The aim of this project is to acquaint students with aspects of constructive logic. We plan to cover: natural deduction, Hilber style system, truth-value semantics of constructive logic, embedding classical into constructive logic, constructive arithmetic and analysis, constructive real numbers, basic recursion theory in HA, Kleene's number realizability, Markov's principle, Kleene's function realizability, higher type arithmetic, modified realizability, Goedel's functional interpretation.

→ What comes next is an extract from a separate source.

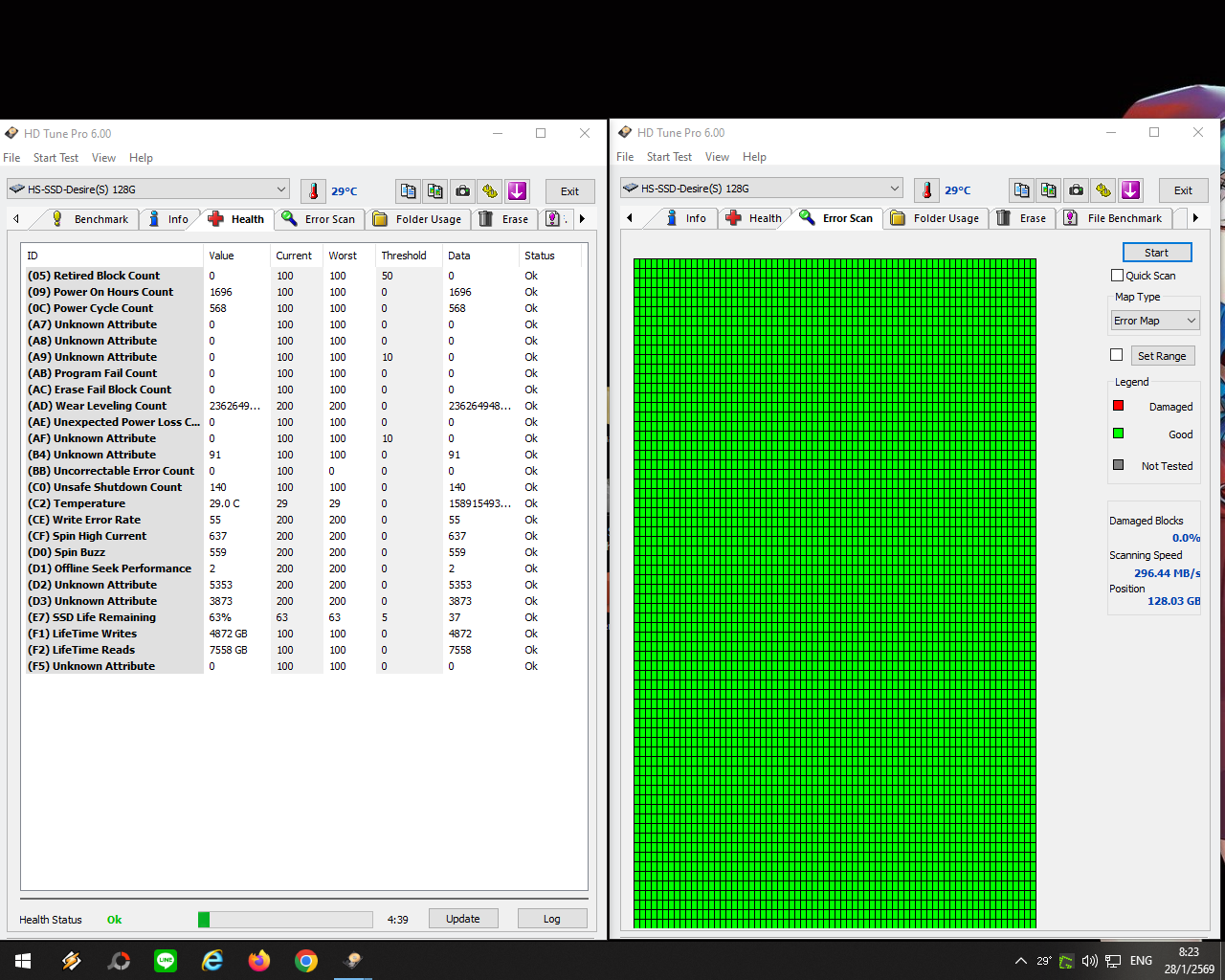This screenshot has width=1225, height=980.
Task: Open the LINE app in taskbar
Action: click(166, 961)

|Project format||We have a common project meeting each week, where we discuss the reading material. Project participants have to write a report, on a topic of their own choice related to the reading material. The reports must be written in groups with minimum 2, preferably 3, persons in each group.|
|Project period||February 1 - April 26, 2001.|
|Project meetings||Fridays, Glentevej, Room: 2.55, 3:00 PM - 4:00 PM.|
|Prerequisites||This is an introductory graduate course with no formal pre-requisites; however, some basic acquaintance with naive set theory and the formalism of first order logic as usally acquired in undergraduate computer science or math is assumed.|
|Notes||Introduction to Constructive Logic and Mathematics by Thomas Streicher. The notes can be bought at the first project meeting.|
|Grading||Will be based on written project report. The grade will be Passed or Not-Passed.|